In the year 1988, ambulanceman Jeff Barr saved the life of his wife’s uncle the first time he had to use his new paramedic skills.

Their ambulance had raced through Greenodd as heart attack victim Mr Harry Millburn’s condition worsened.

In Dalton, Jeff was already monitoring the situation with a defibrillator and thanks to the swift electric shocks he was able to revive Harry.

A fortnight later, Harry was back at home and on the road to recovery in Cherry Garth in Coniston.

Without the paramedic skills which Jeff and his colleague Dave Chorlton had used, the situation could not been resolved.

At the time it was not uncommon for an ambulance to take hours in order to take a patient to Furness General, which was why skills such as those were taught as often as possible.

Furthermore, it was very difficult at the time to keep the blood flow stable while in the back of a moving ambulance.

It was skills like this the service wished for as many people as possible to know.

In 1997, bosses at Cumbria’s emergency services recognised the necessity of beginning treatment as soon as possible.

This triggered the start of a pilot scheme which offered initial medical advice and category calls which could assist before the ambulance arrived.

Paramedics would then be passed pre-arrival details about the situation which would assist and resolve the incidents.

Alan Dockersely, chief executive of the service, said: “The concept behind this criteria-based dispatch system is to save lives that can be saved.”

Category A calls would be life-threatening and include all children under the age of 12.

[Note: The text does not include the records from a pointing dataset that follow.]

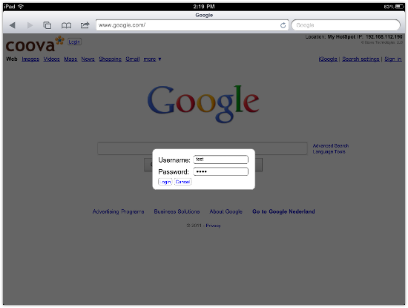The height and width of the screenshot is (308, 408).
Task: Tap the Safari back arrow
Action: pos(12,25)
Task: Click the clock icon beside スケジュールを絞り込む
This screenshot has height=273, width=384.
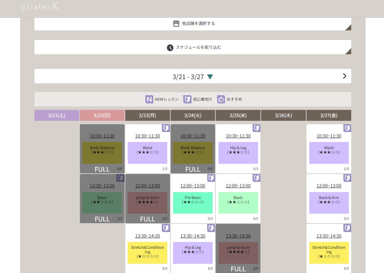Action: (170, 47)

They could expect an ambulance to arrive within eight minutes but 90 per cent of the time it would be shorter.

All other calls would be categorised as B, which meant ambulances would reach a patient in 19 minutes or less.

This would occur 95 per cent of the time.

Mr Dockersely said: “If someone stops breathing, we can tell the caller to turn them into the appropriate position and pinch their nose, giving them immediate life-saving treatment.

“There are clinical benefits to the patient and psychological benefits to the caller because they are doing something useful.”